Stored data entries:

..............................

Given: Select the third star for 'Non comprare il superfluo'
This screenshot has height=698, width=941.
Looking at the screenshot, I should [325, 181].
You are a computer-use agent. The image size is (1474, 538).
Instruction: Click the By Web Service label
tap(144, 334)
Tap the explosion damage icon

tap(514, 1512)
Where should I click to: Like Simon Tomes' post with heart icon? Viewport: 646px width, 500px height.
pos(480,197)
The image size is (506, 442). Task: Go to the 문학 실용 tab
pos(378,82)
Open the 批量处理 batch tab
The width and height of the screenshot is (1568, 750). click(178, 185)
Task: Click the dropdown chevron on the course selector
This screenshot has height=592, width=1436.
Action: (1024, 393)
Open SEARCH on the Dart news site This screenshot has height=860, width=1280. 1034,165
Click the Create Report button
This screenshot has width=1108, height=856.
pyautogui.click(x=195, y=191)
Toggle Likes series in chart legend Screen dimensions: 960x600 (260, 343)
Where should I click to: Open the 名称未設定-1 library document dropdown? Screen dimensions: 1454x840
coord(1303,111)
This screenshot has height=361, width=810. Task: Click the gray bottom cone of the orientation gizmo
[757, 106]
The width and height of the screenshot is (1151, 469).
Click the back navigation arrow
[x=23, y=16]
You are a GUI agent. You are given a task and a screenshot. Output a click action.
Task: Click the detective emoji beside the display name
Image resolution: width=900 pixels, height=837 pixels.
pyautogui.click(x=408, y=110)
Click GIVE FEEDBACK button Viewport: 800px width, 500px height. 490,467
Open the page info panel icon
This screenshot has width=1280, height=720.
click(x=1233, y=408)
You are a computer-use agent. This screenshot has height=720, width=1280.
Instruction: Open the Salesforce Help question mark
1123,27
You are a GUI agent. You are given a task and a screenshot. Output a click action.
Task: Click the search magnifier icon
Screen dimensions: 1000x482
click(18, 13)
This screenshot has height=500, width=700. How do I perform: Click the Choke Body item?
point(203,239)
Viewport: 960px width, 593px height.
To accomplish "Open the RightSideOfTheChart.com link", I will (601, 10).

..............................

> What the task requires
Taking the line with "Task: Click the search magnifier icon" as the start and the last line of the data above as the end, write out those two lines and every line between them exactly, and only those.

> Result for this task
Task: Click the search magnifier icon
Screen dimensions: 1000x482
click(18, 13)
This screenshot has height=500, width=700. How do I perform: Click the Choke Body item?
point(203,239)
Viewport: 960px width, 593px height.
To accomplish "Open the RightSideOfTheChart.com link", I will (601, 10).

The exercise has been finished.